EXTRACTED INFORMATION.
● ● ● ● ● ● ●

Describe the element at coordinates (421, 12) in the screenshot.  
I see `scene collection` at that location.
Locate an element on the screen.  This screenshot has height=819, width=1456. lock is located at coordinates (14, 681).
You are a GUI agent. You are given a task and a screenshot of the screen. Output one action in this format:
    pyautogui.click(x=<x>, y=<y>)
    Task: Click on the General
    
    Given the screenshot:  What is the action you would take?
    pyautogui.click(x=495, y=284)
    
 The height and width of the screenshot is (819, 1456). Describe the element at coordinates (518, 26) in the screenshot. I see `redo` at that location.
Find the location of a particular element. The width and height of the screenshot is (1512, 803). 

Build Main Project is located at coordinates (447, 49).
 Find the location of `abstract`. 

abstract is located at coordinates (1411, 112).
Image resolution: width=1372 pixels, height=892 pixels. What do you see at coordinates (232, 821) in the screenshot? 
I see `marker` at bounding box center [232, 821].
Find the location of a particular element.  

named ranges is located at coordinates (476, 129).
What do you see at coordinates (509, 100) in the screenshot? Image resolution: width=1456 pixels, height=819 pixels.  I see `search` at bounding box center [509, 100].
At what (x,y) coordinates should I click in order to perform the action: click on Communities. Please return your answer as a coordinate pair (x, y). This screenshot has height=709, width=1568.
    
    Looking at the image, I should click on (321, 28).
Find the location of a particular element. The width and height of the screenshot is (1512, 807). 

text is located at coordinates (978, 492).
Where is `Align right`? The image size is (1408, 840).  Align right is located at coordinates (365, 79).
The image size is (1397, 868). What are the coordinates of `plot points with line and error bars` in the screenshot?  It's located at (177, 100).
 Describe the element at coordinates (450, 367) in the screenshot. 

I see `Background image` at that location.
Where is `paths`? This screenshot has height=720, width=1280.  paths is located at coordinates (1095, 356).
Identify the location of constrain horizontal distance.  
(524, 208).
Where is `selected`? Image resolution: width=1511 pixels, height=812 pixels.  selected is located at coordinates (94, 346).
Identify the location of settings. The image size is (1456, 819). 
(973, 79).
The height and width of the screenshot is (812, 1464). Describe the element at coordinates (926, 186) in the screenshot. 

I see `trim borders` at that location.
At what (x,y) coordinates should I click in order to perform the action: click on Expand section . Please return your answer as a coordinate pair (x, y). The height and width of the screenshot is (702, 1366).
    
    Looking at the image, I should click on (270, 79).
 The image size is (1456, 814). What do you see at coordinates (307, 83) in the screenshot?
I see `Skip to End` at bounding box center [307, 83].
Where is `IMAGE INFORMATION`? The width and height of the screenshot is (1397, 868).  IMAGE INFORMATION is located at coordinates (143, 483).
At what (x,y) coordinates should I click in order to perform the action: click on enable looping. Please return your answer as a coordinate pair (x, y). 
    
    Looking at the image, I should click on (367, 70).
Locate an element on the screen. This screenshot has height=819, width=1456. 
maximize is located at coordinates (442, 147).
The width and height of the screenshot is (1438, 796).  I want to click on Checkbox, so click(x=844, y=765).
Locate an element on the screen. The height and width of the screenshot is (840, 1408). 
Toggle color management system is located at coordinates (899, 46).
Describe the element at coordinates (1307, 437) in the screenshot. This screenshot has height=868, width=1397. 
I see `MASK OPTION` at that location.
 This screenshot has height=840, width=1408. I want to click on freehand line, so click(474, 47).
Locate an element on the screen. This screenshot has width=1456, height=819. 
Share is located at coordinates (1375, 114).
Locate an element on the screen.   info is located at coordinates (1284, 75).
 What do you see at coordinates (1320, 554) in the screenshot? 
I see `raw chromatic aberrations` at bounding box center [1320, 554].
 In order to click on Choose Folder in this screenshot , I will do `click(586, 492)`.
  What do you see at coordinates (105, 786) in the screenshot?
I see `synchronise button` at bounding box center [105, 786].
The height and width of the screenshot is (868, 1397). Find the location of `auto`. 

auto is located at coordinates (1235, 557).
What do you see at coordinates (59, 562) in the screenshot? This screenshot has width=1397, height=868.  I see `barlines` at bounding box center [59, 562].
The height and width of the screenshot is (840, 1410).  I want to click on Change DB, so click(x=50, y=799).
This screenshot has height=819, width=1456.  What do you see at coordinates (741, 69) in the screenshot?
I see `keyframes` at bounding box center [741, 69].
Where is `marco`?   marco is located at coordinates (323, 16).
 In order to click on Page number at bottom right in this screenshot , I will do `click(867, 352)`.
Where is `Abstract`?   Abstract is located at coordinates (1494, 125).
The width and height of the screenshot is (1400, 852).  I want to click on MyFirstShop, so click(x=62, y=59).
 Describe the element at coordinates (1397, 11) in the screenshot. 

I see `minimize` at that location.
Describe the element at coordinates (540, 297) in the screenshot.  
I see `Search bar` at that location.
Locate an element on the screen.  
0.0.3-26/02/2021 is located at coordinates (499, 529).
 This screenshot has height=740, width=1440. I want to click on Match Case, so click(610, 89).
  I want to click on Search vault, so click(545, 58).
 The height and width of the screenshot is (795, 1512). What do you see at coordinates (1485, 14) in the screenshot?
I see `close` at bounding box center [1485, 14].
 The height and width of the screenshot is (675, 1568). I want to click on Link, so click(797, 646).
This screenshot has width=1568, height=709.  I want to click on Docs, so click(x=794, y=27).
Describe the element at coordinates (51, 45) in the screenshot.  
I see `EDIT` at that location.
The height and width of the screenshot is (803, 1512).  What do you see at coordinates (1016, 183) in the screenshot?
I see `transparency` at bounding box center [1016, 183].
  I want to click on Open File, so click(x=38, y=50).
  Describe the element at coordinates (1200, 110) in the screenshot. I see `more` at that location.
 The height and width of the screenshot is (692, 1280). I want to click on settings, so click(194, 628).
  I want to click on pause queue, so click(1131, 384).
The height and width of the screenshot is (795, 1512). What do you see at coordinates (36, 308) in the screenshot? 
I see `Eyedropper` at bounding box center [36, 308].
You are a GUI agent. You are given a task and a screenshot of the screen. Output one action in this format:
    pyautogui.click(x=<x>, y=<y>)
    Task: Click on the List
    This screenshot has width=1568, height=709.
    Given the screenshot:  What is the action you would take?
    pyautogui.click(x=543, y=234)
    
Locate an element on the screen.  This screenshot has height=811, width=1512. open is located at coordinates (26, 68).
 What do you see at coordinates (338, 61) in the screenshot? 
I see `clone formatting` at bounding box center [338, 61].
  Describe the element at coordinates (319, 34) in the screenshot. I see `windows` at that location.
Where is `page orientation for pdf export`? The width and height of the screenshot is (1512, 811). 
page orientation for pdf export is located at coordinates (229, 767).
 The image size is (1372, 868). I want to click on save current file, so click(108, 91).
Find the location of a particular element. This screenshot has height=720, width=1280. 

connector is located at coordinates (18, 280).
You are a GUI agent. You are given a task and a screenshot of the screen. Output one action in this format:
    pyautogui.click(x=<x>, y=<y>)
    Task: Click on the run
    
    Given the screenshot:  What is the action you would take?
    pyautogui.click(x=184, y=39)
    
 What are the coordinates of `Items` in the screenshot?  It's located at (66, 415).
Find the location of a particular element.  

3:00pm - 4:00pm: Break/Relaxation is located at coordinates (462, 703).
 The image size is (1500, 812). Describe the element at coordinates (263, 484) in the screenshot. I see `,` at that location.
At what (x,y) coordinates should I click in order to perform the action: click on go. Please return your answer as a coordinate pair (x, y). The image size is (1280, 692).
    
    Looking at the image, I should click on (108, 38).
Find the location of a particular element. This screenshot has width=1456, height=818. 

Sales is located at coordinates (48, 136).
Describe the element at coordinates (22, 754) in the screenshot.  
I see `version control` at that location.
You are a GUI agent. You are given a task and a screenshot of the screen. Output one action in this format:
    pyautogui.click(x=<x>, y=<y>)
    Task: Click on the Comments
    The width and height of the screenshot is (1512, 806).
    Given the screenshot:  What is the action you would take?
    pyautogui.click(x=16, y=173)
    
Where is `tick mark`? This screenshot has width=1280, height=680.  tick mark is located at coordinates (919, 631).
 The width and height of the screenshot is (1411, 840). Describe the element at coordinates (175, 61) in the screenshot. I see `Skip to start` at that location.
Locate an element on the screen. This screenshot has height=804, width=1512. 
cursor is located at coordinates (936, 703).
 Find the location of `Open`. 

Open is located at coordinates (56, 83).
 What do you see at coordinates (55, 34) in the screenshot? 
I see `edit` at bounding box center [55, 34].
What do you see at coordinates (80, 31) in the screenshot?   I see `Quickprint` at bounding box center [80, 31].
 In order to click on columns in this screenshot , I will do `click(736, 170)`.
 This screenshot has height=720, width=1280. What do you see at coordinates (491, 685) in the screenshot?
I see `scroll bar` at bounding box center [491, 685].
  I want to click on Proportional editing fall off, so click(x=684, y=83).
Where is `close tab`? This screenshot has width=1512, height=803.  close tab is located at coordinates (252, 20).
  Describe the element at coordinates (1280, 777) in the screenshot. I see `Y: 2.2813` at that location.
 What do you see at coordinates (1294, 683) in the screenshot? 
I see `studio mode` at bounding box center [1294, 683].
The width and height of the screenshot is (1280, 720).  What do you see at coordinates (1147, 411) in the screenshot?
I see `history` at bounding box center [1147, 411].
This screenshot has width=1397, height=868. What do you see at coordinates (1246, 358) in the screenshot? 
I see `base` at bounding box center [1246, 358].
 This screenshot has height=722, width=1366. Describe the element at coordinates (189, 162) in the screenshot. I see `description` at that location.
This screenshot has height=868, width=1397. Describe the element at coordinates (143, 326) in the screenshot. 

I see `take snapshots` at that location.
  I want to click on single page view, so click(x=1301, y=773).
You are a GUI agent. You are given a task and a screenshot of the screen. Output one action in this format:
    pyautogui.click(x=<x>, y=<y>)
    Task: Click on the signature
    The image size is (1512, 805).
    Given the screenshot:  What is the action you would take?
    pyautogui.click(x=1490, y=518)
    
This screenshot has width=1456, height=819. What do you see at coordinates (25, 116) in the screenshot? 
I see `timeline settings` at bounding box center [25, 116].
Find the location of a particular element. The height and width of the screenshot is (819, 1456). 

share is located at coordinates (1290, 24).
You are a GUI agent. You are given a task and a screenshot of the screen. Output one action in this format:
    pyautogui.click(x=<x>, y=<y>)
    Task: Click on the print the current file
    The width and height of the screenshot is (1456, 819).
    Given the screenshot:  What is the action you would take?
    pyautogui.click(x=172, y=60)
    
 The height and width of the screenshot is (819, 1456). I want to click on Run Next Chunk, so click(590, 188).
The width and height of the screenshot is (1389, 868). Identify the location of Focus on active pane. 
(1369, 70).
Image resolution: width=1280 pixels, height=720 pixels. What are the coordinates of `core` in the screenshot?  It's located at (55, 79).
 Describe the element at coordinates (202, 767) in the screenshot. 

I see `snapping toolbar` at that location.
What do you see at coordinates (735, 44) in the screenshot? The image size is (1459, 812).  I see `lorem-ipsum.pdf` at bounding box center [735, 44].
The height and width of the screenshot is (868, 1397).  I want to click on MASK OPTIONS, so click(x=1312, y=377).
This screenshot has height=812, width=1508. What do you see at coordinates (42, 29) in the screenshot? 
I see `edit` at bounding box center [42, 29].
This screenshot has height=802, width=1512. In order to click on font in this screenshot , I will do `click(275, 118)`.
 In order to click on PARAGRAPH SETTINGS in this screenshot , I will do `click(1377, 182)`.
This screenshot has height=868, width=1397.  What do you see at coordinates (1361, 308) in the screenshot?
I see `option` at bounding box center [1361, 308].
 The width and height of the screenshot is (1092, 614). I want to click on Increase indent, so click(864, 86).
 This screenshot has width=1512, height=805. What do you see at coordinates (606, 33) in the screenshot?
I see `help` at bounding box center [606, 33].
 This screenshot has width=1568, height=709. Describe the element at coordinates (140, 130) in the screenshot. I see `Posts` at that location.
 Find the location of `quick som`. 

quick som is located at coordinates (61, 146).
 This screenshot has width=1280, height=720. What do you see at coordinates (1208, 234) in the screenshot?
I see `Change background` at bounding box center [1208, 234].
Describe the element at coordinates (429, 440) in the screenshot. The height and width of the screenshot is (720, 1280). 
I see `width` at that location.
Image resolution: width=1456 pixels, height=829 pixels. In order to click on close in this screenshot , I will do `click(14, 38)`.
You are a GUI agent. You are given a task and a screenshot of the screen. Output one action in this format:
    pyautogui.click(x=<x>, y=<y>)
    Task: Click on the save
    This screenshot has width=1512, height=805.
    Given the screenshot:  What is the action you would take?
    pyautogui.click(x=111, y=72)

● ● ● ● ● ● ●

INSTRUCTIONS TO FOLLOW.
Please give the rows above as a numbered list, starting from the line with "What do you see at coordinates (59, 562)" up to and including the line with "center [741, 69].", with blank lines left out.

CORRECT ANSWER.
1. What do you see at coordinates (59, 562) in the screenshot? This screenshot has width=1397, height=868.  I see `barlines` at bounding box center [59, 562].
2. The height and width of the screenshot is (840, 1410).  I want to click on Change DB, so click(x=50, y=799).
3. This screenshot has height=819, width=1456.  What do you see at coordinates (741, 69) in the screenshot?
4. I see `keyframes` at bounding box center [741, 69].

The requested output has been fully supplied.